O governo federal ampliou em 2026 programas de crédito que somam aproximadamente R$ 145 bilhões em financiamentos para diferentes setores da economia. As iniciativas atendem caminhoneiros, agricultores, programas de habitação, renegociação de dívidas e empresas afetadas pelo tarifaço imposto pelos Estados Unidos.
Segundo a equipe econômica, as medidas ajudam a estimular investimentos, preservar empregos e aumentar a arrecadação.

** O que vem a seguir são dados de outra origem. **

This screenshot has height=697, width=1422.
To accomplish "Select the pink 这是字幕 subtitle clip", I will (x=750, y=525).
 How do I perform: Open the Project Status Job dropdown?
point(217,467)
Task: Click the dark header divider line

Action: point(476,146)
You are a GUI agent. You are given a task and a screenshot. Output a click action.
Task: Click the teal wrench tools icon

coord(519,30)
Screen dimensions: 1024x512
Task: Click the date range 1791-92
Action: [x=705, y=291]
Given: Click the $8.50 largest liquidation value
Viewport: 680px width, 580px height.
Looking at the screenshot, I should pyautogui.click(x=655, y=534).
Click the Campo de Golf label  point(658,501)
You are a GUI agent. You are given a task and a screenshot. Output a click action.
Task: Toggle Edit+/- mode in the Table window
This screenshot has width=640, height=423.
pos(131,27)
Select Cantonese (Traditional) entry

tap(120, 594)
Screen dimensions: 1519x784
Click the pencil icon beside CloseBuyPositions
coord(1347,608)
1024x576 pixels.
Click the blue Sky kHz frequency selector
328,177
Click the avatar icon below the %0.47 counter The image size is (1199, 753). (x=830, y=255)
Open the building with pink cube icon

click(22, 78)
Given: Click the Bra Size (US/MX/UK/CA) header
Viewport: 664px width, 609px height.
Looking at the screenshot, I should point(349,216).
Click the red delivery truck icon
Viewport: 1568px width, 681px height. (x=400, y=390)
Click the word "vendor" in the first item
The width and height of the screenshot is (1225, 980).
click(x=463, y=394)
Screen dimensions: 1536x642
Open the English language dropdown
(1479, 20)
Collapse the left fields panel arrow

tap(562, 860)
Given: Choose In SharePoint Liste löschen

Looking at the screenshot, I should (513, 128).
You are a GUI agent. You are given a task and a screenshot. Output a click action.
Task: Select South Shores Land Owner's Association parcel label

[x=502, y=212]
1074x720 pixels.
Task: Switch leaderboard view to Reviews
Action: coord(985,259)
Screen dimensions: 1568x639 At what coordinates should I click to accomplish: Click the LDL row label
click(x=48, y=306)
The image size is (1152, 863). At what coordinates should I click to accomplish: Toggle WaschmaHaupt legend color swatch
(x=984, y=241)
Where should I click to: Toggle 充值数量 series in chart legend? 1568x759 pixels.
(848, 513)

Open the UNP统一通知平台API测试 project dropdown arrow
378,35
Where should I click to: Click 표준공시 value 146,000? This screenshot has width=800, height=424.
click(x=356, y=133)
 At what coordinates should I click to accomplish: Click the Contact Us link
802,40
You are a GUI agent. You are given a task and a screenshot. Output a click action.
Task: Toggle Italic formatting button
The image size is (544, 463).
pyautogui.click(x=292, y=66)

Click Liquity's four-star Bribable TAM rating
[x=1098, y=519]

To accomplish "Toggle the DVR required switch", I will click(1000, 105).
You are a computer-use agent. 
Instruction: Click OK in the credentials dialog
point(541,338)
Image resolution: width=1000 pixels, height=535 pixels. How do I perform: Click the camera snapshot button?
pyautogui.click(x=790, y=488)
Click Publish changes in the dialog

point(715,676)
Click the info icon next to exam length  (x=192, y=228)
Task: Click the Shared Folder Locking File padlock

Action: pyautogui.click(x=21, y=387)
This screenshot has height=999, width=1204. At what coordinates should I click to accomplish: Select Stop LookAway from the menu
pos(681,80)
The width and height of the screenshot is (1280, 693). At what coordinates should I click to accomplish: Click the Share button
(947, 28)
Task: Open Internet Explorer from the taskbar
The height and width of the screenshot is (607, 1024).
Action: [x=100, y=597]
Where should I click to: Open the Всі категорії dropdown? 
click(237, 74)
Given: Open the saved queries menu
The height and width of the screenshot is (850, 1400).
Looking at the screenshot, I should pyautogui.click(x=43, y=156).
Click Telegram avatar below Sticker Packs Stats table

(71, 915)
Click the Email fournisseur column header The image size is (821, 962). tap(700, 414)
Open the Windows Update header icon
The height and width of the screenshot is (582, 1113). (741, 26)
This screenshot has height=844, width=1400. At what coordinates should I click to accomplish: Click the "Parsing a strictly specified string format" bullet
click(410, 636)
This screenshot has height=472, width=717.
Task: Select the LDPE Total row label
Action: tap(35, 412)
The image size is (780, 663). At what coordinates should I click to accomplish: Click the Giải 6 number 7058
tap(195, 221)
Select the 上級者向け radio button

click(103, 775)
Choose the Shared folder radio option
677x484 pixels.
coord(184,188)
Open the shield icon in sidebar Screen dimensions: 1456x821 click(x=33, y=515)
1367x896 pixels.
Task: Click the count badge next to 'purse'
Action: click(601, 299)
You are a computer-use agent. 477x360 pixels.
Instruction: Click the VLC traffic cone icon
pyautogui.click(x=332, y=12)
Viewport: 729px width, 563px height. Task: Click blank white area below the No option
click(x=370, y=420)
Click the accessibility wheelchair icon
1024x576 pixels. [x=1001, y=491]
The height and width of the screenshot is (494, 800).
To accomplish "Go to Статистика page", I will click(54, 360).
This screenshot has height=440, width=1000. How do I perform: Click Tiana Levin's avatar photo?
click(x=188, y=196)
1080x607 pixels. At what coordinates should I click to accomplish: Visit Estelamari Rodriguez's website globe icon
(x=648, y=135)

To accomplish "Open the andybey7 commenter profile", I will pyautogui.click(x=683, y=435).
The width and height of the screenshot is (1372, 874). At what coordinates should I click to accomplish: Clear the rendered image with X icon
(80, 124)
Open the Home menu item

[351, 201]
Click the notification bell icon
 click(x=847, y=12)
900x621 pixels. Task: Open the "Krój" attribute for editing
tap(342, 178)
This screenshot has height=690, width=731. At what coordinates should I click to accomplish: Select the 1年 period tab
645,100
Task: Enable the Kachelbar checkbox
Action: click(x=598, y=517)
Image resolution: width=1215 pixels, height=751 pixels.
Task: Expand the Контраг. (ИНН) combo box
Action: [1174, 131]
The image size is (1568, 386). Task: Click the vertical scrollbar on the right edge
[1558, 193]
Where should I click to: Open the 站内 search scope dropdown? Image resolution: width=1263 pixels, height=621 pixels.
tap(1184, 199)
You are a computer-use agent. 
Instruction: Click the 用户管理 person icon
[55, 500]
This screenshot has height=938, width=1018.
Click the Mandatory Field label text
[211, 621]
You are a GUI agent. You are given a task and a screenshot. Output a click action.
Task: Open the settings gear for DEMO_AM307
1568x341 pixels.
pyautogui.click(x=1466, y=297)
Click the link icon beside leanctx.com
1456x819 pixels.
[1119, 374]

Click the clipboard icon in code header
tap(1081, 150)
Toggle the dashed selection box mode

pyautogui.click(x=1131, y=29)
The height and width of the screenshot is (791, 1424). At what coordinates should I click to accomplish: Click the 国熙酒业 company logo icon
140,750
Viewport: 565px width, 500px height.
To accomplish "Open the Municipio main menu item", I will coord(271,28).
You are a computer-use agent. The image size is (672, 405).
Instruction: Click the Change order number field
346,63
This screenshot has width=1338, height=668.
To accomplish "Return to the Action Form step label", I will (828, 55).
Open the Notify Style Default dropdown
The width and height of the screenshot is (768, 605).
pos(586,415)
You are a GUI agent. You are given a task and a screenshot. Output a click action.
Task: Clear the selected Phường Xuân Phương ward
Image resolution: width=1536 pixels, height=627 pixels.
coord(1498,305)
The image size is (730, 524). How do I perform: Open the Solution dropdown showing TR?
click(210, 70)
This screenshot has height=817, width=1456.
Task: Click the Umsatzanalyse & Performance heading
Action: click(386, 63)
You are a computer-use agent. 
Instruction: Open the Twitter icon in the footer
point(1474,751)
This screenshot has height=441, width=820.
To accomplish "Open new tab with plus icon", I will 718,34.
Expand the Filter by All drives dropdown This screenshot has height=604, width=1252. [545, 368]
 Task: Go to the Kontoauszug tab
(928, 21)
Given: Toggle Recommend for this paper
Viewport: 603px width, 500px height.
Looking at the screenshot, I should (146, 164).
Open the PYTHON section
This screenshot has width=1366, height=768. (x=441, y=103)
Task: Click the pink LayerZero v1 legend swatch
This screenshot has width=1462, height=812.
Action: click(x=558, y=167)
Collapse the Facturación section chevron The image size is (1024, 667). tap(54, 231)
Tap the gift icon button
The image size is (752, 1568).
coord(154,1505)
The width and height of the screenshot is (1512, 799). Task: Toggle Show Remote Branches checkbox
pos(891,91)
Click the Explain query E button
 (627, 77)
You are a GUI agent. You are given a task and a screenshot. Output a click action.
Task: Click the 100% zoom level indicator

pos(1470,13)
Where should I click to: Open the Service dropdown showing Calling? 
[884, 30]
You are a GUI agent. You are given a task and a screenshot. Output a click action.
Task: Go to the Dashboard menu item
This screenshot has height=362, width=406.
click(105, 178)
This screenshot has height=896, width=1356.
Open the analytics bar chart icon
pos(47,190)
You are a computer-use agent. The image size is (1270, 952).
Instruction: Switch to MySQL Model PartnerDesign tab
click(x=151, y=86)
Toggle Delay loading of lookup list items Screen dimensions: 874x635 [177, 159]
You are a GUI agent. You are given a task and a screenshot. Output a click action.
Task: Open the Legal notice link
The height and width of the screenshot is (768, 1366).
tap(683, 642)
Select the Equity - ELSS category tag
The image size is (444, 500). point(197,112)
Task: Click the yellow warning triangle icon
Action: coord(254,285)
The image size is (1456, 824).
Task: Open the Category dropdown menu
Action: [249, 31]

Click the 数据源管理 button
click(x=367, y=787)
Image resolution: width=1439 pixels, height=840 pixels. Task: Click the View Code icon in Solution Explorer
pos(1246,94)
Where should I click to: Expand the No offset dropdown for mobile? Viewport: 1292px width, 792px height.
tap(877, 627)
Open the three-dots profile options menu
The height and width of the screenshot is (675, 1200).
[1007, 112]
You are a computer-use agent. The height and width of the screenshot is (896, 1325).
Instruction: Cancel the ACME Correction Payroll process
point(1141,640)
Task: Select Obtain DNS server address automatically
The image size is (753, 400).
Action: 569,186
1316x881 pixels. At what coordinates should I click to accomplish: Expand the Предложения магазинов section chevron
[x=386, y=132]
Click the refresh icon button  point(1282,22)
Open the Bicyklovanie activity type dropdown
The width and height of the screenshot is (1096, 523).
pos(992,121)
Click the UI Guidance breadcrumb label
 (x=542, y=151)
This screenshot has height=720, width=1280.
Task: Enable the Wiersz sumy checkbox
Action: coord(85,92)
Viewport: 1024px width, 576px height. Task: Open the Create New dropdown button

Governo diz que crédito não compromete arcabouço fiscal
O governo argumenta que os programas não comprometem o arcabouço fiscal porque são classificados como operações financeiras. Nesse formato, os recursos são concedidos por meio de empréstimos e deverão retornar às instituições responsáveis pelos financiamentos.
A equipe econômica sustenta que a ampliação do crédito pode ajudar empresas e famílias a manter investimentos e pagamentos durante períodos de restrição financeira.
Economistas apontam efeitos sobre dívida e demanda
Economistas avaliam, porém, que o pacote poderá elevar a dívida pública, dependendo das condições dos empréstimos, dos subsídios concedidos e do risco de inadimplência. Outro ponto de atenção é o efeito dos financiamentos sobre a demanda. A entrada de mais recursos na economia pode aumentar o consumo e dificultar a desaceleração da inflação.
O Banco Central também considera as políticas de crédito um fator de risco para os preços. O debate ganhou força com a criação de novos programas e com a preparação de medidas adicionais de apoio às empresas exportadoras atingidas pelas tarifas americanas.
A análise dos impactos dependerá do volume efetivamente liberado, das taxas cobradas, dos prazos dos financiamentos e do retorno dos recursos aos bancos públicos.